Il nuovo Reddito di attivazione si affianca agli altri ammortizzatori sociali voluti dall’amministrazione trentina, dopo aver ricevuto la delega dallo Stato nel 2009: il Reddito di continuità in favore dei lavoratori sospesi dal lavoro; il Reddito di qualificazione, per i giovani lavoratori che vogliano ottenere un titolo di studio e il Reddito di garanzia, a sostegno delle famiglie povere.
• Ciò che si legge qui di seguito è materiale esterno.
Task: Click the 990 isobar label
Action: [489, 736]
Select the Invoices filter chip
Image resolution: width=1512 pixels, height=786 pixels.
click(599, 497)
Una sorta di laboratorio alla quale guardano anche altre amministrazioni locali e lo stesso Stato centrale con l’obiettivo di verificare la realizzabilità di una qualche forma di reddito di cittadinanza (vedi VALORI 130 di Luglio 2015).
“Questa scelta si integra con il lavoro che stiamo realizzando a livello nazionale cercando di costruire una rete universale di difesa da povertà e per l’inclusione sociale” sottolinea il ministro del Lavoro, Giuliano Poletti, ricordando l’esigenza che le forme di sostegno al reddito, nazionali o locali, rispondano a due criteri: la condizionalità del sussidio (“la logica dell’attivazione prevede che ognuno debba prendersi la propria responsabilità attivandosi nella ricerca di un nuovo lavoro”) e della produzione di opportunità, tassello imprescindibile “se vogliamo inclusione e se vogliamo evitare emarginazione”.